- [Task prompt]: Pick up the text on the Migration Center network dependencies report after its last sentence and keep writing it.

- [Document section]:
(begin)

This page describes how to generate and analyze the network dependencies report in Migration Center.
Overview
The network dependencies report provides daily aggregated data about the connections to your servers and databases. The network dependencies report lets you see all the connections to the assets in your infrastructure, and the number of connections per day.
To collect the network dependencies data, you let the discovery client run for several days and enable syncing the data with Migration Center. The discovery client then identifies all the network connections from the scanned assets. The target assets in the connection can be any asset in your Migration Center inventory that you discovered with the discovery client or that you manually imported, or even an unknown asset.
The network dependencies report is useful in the following scenarios:
- Collecting data about connections to servers and databases, to identify assets that belong to the same application
- Identifying network connections of interest within a group of assets, such as all the servers using the MySQL standard port
- Identifying missing assets in your inventory
You can download the network dependencies report as a CSV file from Migration Center. You can then perform your analysis using BigQuery and the sample queries provided by Migration Center, or use any other third-party tool.
Limitations
- To collect connection data in your infrastructure, use the discovery client.
- Network connections data is collected only with the OS scan method only. The vSphere scan doesn't support network data collection.
Before you begin
Before you create a network dependencies report, you must have performance collection working with the discovery client.

(end)

- [Material]:
(begin)

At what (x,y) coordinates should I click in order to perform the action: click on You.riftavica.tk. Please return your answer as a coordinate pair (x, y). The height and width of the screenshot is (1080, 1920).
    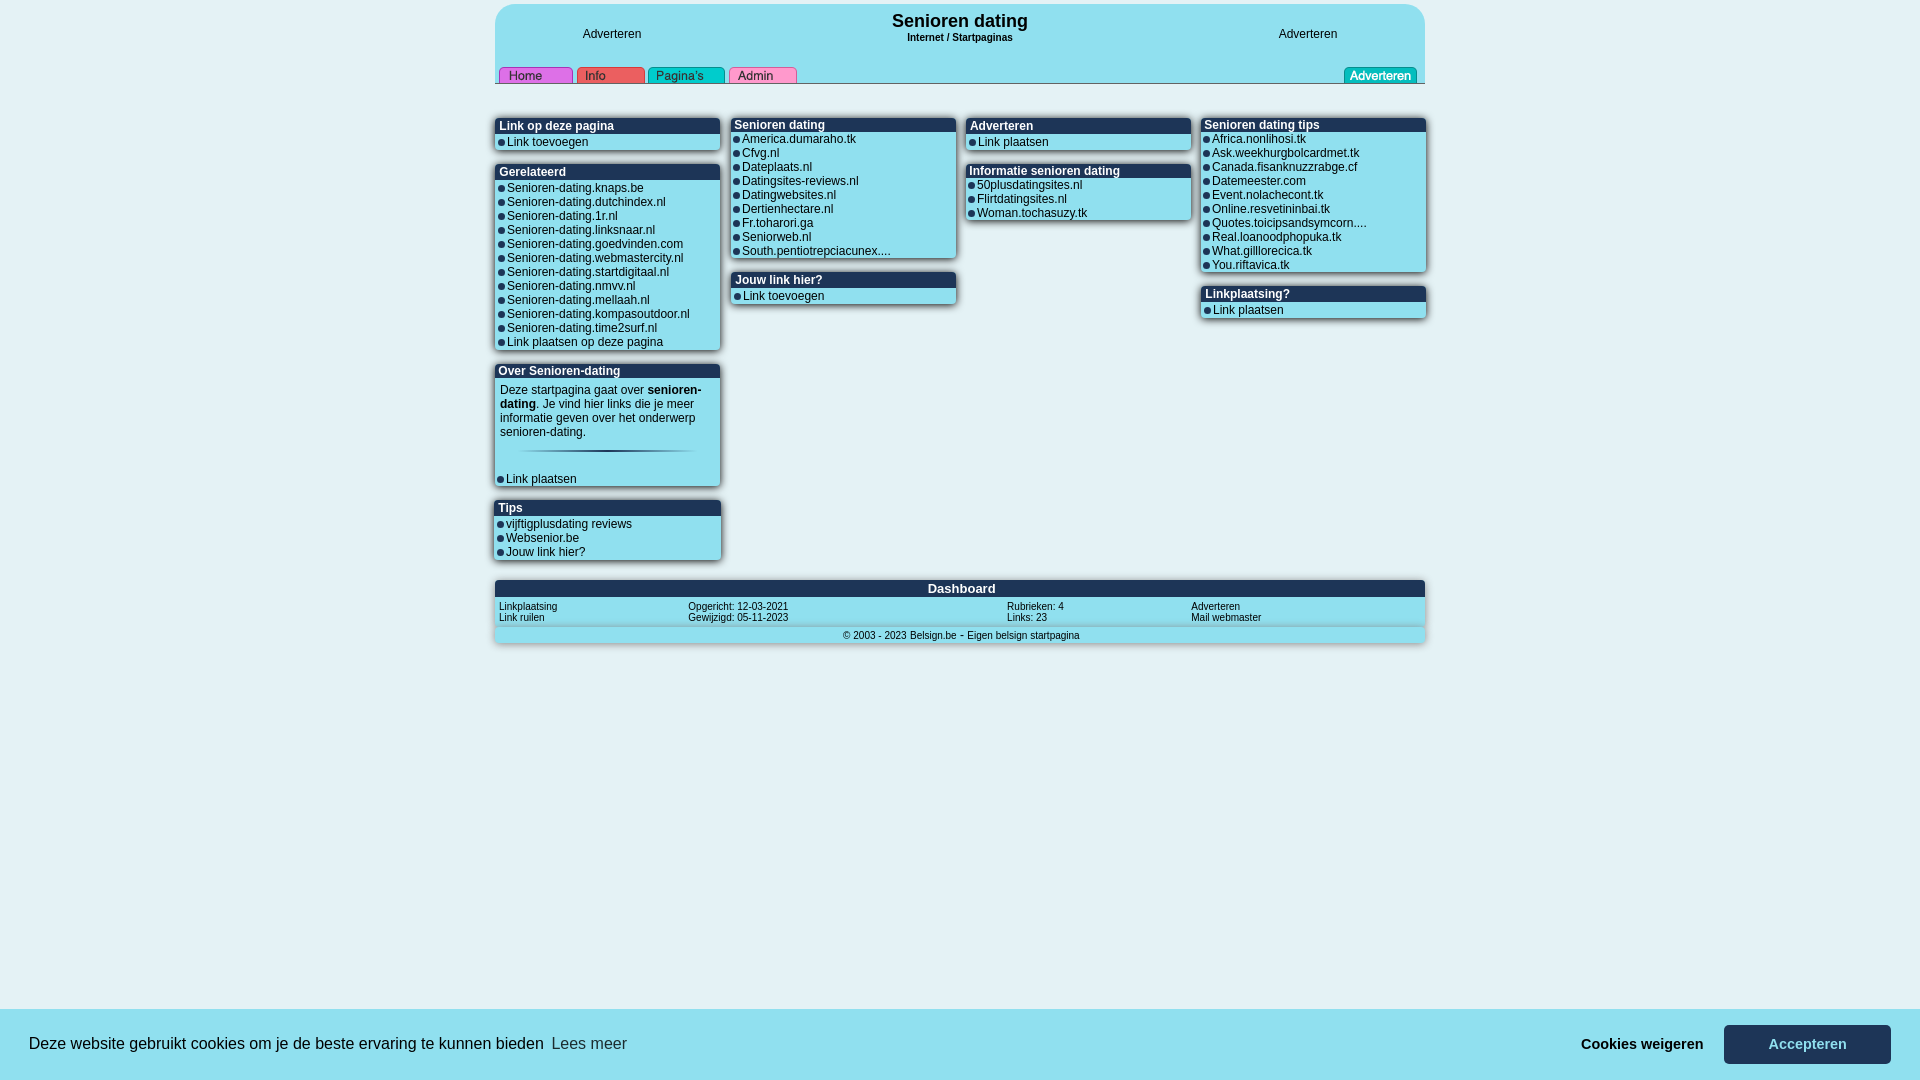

(end)

- [Expected output]:
Before you analyze the network dependencies report with BigQuery, do the following:
- Learn how to import local data to BigQuery.
- Learn how to run queries.
Generate the network dependencies report
To generate a network dependencies report, follow these steps:
In the Google Cloud console, go to the Create reports page.
Click Network dependencies exports.
From the list of groups, select the groups for which you want to generate the report, then click Export.
In the dialog that appears, select the number of days for which you want to export the data, from a minimum of 10 and up to 90, then click Export.
After your file is generated, click Download.
Analyze the network dependencies report in BigQuery
The following sections provide you with some sample queries to analyze common scenarios in BigQuery. Before you can run a query, you must upload your CSV file to BigQuery.
To use BigQuery, you are billed according to the BigQuery pricing.
Identify assets with most connections
The following query is useful to identify the assets that have the largest number of connections in the group.
SELECT
LocalVMName, SUM(ConnectionCount) as TotalCount
FROM
PROJECT.DATASET.TABLE
GROUP BY ALL
ORDER BY TotalCount DESC
Replace the following:
PROJECT
: The Google Cloud project where you uploaded the CSV file.DATASET
: The BigQuery dataset.TABLE
: The BigQuery table.
The following is a sample output from this query:
LocalVMName | TotalCount |
---|---|
VM-x5ua3o2w | 9970 |
VM-glg5np3w | 9763 |
VM-q3z4zfp8 | 9557 |
VM-2nnsrt37 | 9372 |
VM-1oah56hn | 9350 |
Identify connections by graph's depth
The following query is useful to identify all the assets that connect to a given one with a specific number of intermediate connections. For example:
- With graph depth equal to 1, you find all the assets directly connected to the main asset.
- With graph depth equal to 2, you find all the assets directly connected to other assets, which are in turn directly connected to the main asset.
DECLARE
local_vm_name STRING DEFAULT MAIN_ASSET;
DECLARE
depth INT64 DEFAULT DEPTH;
CREATE TEMP FUNCTION
recursiveConnections(localVmName STRING,
connectionsArray ARRAY<STRING>,
depth INT64)
RETURNS STRING
LANGUAGE js AS r"""
const connections = connectionsArray.map(connection => connection.split('|||'))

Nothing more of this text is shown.